Start Record extracts
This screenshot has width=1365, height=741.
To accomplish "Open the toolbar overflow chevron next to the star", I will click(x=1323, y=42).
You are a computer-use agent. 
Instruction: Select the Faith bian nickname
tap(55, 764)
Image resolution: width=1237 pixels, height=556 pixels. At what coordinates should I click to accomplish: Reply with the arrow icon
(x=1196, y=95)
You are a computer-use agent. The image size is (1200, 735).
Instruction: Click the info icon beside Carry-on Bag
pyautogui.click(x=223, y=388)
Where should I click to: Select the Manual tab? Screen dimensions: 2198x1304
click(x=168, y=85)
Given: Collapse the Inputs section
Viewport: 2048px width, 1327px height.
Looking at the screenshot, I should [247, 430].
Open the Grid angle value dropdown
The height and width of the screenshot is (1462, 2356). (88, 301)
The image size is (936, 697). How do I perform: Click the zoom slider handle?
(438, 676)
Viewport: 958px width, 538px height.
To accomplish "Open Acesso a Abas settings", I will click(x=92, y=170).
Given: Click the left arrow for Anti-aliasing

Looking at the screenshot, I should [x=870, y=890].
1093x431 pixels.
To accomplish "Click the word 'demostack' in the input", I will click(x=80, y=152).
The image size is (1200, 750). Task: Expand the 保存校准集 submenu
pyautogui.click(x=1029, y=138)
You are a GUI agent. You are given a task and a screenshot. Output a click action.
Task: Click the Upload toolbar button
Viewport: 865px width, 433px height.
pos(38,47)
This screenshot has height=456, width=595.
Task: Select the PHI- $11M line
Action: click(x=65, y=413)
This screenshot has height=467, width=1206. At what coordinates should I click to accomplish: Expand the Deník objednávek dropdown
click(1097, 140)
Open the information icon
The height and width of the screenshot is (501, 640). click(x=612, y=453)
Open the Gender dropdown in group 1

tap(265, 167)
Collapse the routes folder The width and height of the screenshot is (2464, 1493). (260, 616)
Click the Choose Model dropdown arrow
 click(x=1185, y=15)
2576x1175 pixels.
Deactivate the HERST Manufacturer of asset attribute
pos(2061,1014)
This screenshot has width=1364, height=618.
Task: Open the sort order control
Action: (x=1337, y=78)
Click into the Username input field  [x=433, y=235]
End Record extracts
Task directions = Reproduce every line of the records above exactly as they appear.

Complete response =
This screenshot has width=1365, height=741.
To accomplish "Open the toolbar overflow chevron next to the star", I will click(x=1323, y=42).
You are a computer-use agent. 
Instruction: Select the Faith bian nickname
tap(55, 764)
Image resolution: width=1237 pixels, height=556 pixels. At what coordinates should I click to accomplish: Reply with the arrow icon
(x=1196, y=95)
You are a computer-use agent. The image size is (1200, 735).
Instruction: Click the info icon beside Carry-on Bag
pyautogui.click(x=223, y=388)
Where should I click to: Select the Manual tab? Screen dimensions: 2198x1304
click(x=168, y=85)
Given: Collapse the Inputs section
Viewport: 2048px width, 1327px height.
Looking at the screenshot, I should [247, 430].
Open the Grid angle value dropdown
The height and width of the screenshot is (1462, 2356). (88, 301)
The image size is (936, 697). How do I perform: Click the zoom slider handle?
(438, 676)
Viewport: 958px width, 538px height.
To accomplish "Open Acesso a Abas settings", I will click(x=92, y=170).
Given: Click the left arrow for Anti-aliasing

Looking at the screenshot, I should [x=870, y=890].
1093x431 pixels.
To accomplish "Click the word 'demostack' in the input", I will click(x=80, y=152).
The image size is (1200, 750). Task: Expand the 保存校准集 submenu
pyautogui.click(x=1029, y=138)
You are a GUI agent. You are given a task and a screenshot. Output a click action.
Task: Click the Upload toolbar button
Viewport: 865px width, 433px height.
pos(38,47)
This screenshot has height=456, width=595.
Task: Select the PHI- $11M line
Action: click(x=65, y=413)
This screenshot has height=467, width=1206. At what coordinates should I click to accomplish: Expand the Deník objednávek dropdown
click(1097, 140)
Open the information icon
The height and width of the screenshot is (501, 640). click(x=612, y=453)
Open the Gender dropdown in group 1

tap(265, 167)
Collapse the routes folder The width and height of the screenshot is (2464, 1493). (260, 616)
Click the Choose Model dropdown arrow
 click(x=1185, y=15)
2576x1175 pixels.
Deactivate the HERST Manufacturer of asset attribute
pos(2061,1014)
This screenshot has width=1364, height=618.
Task: Open the sort order control
Action: (x=1337, y=78)
Click into the Username input field  [x=433, y=235]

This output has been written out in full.